Reżimowe nawozy na celowniku. Polska i kraje bałtyckie domagają się ruchu KE
Apel Polski i państw bałtyckich do KE o cła na nawozy z Rosji i Białorusi. Foto: Shutterstock/Asatur Yesayants

Pod dokumentem podpisali się minister rozwoju i technologii Krzysztof Paszyk, minister gospodarki Estonii oraz ministrowie spraw zagranicznych Litwy i Łotwy.

Nawozy azotowe, fosforowe i potasowe według czterech krajów, powinny być wzięte przez Komisję Europejską na celownik. Polska wraz z krajami bałtyckimi zwróciła uwagę, że Unia wciąż kupuje towary z Rosji i Białorusi zwiększając dochody tych państw i wzmacniając rosyjską machinę wojenną na Ukrainie.

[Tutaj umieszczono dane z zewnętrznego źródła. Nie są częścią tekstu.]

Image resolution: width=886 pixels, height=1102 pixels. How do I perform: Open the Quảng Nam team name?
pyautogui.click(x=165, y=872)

Polska, Estonia, Litwa i Łotwa podkreśliły, że import do Unii nawozów z Rosji i Białorusi wzrósł o ponad połowę rok do roku w pierwszych ośmiu miesiącach tego roku.

Zagrożenie dla europejskiego bezpieczeństwa

Polska wraz z Bałtami przypomniała, że firmy nawozowe wraz z właścicielami zostały objęte unijnymi sankcjami. Jednak nastąpiły w nich zmiany właścicielskie, zostały one zastąpione nowymi firmami z siedzibami w innych krajach i biznes powrócił na europejski rynek w jeszcze większej skali.

REKLAMA

Ministrowie czterech krajów w liście do Komisji Europejskiej napisali, że produkcja nawozów opiera się na gazie ziemnym.

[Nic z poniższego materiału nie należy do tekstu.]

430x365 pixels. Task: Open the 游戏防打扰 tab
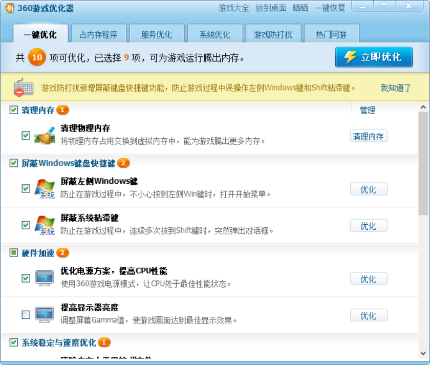coord(273,35)
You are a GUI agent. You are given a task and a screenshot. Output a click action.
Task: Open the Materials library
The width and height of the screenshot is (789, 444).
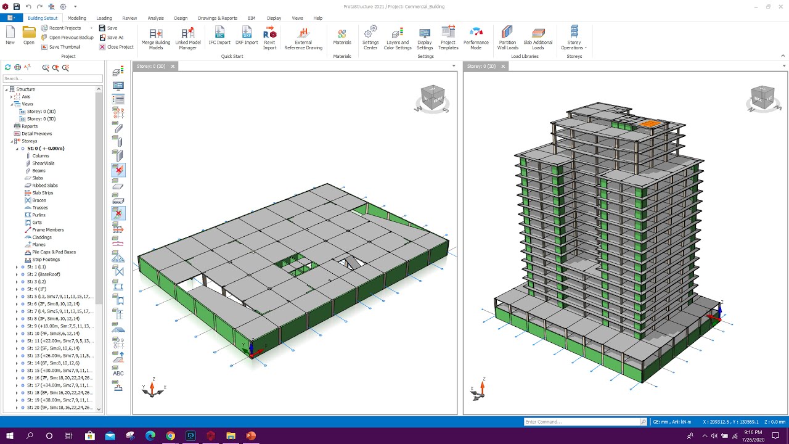342,37
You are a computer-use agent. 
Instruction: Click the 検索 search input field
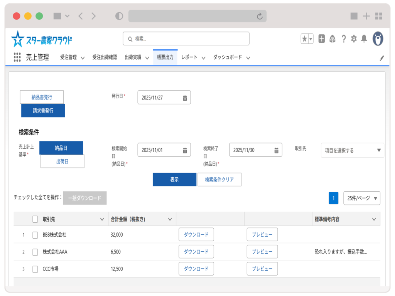[x=186, y=39]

"Zwiększony import rosyjskich i białoruskich nawozów do unijnych krajów stwarza nowe zagrożenie dla europejskiego bezpieczeństwa" - brzmi fragment listu.

Zmniejszyć zależność od rosyjskiego gazu

Ministrowie Polski, Estonii, Litwy i Łotwy podkreślili, że wprawdzie Unii udało się zmniejszyć zależność od rosyjskiego gazu, ale wzrost importu nawozów z Rosji i Białorusi oznacza nową zależność, która zagraża odporności rolniczej i bezpieczeństwu żywnościowemu. Podali też przykład - import nawozów z Rosji i Białorusi do Polski wzrósł o 219 procent rok do roku w pierwszych ośmiu miesiącach tego roku.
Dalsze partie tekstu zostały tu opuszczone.